Genotyping for linkage analysis

Three microsatellite markers spanning a region of 4.35 Mb between 22q11.1 and 22q11.22 were selected (Figure 1) based on their heterozygosities and distances from each other (Table 1). The markers have a 5.86 cM average interval according to the deCODE map. Their heterozygosities were calculated from the genotype data of one-hundred normal Koreans (generated by one of the authors; JWK) and from the unaffected founders of the families of the current study (Table 1). Genotypes were obtained for a broad class of 47 multiplex families with 161 members including 105 affected individuals. DNA was extracted from the white cells of peripheral blood by a Wizard™ Genomic DNA Purification kit (Promega, Madison, WI, USA). In the polymerase chain reaction (PCR), primer sets used were provided by the ABIPRISM linkage mapping set v2.5 (Applied Biosystems, Foster City, CA, USA) for D22S420 and D22S539. For D22S427, the primer set was designed using Primer 3 primer-designing software ( All of the fluorescently labeled PCR products, by each forward primer, were separated by capillary electrophoresis on an ABI3100 Genetic Analyzer (Applied Biosystems). The results of the automatic scoring of the genotype peaks provided by “Genotyper” program (Applied Biosystems) were manually checked by referring to the distribution patterns of the peaks. Quality control of genotyping utilized DNA sample of CEPH 1347-02 in the assays, with manual checking of the Mendelian transmission for all of the markers and families.

Figure 1

The location of microsatellite markers (spanning 4.35 Mb) and SNPs (spanning 1.40 Mb) used for linkage and association analyses of the present study with known candidate genes of schizophrenia in chromosome 22q11. Intra-genic SNPs on candidate genes are indicated in bold. Arrows represent the SNPs analyzed only by individual genotyping. SNP: single nucleotide polymorphisms.

Table 1

Results of the single point linkage analysis: non-parametric lod (NPL) scores and pointwise p-values

Genotying for association studies

Initially, an association study using pooled genotyping was done for 39 SNPs (35 intergenic and four intragenic SNPs) with a mean inter-marker distance of 33 kb spanning a 1.4 Mb region of 22q11, which contains four candidate schizophrenia genes (DGCR6, PRODH, COMT, and ZDHHC8) (Figure 1). DNA pools were constructed separately for 227 patients and 292 control subjects as previously outlined.2324 Concentrations of all DNA samples used for pool construction were determined using the PicoGreen dsDNA Quantitation method (Molecular Probes, Eugene, OR, USA) in a Labsystems Ascent Fluoroskan (Life Sciences international, Basingstoke, UK). Three microliters of a DNA suspension (20 ng/uL) from each individual was used to construct DNA pools.
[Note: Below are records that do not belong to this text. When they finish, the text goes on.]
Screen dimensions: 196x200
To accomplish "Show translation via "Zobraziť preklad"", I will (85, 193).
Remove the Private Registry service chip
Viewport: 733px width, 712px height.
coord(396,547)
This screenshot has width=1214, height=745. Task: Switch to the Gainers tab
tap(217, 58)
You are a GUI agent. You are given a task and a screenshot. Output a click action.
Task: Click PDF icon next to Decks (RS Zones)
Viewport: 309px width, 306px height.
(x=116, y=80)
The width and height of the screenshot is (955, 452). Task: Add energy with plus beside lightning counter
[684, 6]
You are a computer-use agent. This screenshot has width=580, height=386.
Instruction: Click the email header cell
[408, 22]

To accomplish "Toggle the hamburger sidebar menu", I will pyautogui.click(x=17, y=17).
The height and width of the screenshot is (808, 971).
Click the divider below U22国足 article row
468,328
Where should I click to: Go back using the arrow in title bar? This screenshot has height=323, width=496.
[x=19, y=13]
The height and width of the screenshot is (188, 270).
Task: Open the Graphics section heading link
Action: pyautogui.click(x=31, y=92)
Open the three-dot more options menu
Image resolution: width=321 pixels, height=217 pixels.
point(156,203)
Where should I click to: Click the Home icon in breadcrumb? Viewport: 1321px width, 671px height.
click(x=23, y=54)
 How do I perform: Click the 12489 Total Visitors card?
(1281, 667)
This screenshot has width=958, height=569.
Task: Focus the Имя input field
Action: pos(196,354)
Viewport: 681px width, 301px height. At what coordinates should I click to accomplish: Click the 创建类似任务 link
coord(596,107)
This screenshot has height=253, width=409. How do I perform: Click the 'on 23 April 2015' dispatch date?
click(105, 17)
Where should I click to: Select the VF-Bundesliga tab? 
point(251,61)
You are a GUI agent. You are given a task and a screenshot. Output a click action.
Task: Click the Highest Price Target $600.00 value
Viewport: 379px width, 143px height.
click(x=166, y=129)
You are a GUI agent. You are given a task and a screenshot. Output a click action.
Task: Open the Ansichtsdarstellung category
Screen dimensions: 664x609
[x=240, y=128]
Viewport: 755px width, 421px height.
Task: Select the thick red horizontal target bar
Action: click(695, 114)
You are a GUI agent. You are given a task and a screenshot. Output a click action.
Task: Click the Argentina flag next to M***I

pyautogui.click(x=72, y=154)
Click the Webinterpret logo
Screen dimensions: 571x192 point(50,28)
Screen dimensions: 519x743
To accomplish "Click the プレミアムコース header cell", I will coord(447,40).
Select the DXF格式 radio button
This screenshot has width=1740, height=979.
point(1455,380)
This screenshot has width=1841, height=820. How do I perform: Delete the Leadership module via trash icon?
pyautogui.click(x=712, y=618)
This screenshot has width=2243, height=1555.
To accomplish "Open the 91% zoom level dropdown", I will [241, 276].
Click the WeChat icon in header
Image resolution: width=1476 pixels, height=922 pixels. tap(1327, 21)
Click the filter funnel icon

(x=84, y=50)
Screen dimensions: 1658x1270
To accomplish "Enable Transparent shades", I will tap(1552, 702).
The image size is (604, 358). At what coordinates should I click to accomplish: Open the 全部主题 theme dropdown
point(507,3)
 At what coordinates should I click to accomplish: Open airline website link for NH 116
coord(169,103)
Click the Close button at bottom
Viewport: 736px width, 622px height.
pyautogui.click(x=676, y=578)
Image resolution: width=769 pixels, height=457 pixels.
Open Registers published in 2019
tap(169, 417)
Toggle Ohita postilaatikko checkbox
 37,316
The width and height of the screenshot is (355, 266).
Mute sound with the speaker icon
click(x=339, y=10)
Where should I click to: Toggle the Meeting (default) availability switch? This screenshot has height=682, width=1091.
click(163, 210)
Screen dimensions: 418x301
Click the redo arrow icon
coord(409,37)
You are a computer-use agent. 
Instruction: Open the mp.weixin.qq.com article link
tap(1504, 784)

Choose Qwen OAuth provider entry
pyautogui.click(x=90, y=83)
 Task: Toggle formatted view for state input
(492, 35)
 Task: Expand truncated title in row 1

Genotyping of DNA pools were performed using SNapShot primer extension method (Applied Biosystems) as previously described23 for each SNP. PCR and extension primers were designed using MassARRAY assay design software (Sequenom, San Diego, CA, USA). Each pooled DNA sample was genotyped four times and average allele frequencies were calculated.

Individual genotyping with all samples included in the pools was performed for SNPs with a trend of association at p<0.1 and four more intra-genic SNPs (Table 2). Genotyping of all the SNPs, except for two on PRODH, were performed with the SNapShot assay (Applied Biosystems). PRODH*1945 T→C and 1766 A→G SNPs were genotyped using the PCR-restriction fragment length polymorphism method. A 499 bp DNA fragment containing the PRODH*1945 T→C polymorphism was amplified using the forward primer 5’-CTCCCTGGTGCGATGGGGTAC-3’ and reverse primer 5’-GGGCCCACACATTCG-AGGAG-3’, followed by digestion with Pvu II (Roche, Basel, Switzerland). The digestion products were scored as cut and uncut type (1945*C allele and 1945*T allele, respectively). A 263 bp DNA fragment containing the PRODH*1766 A→G was amplified using the forward primer 5’-GGGACAG- TGTCCTGGAACTG-3’ and reverse primer 5’-CATCACGGGGCCATAGGGCAC-3’, followed by digestion with Nci I (New England Biolabs, Ipswich, MA, USA). The scored cut and uncut type was 1766*G allele and 1766*A allele, respectively.

Table 2

Results of association analysis for markers genotyped with individual DNA samples

Statistical analysis: linkage analysis

The model-free linkage analysis was performed using Genehunter 2.1_r4 β.25 Both the single point and multi-point NPLall scores were calculated by an affected-only allele-sharing method. This analysis does not have the context of a genome-wide linkage mapping, and we adopted the pointwise p-value to evaluate the statistical significance. The marker distances obtained from the deCODE map were adopted. The marker allele frequencies were calculated from the Korean population data described above, except for D22S427. For this marker, allele frequencies were calculated from the genotypes of the unaffected founders of the families recruited for the current analysis.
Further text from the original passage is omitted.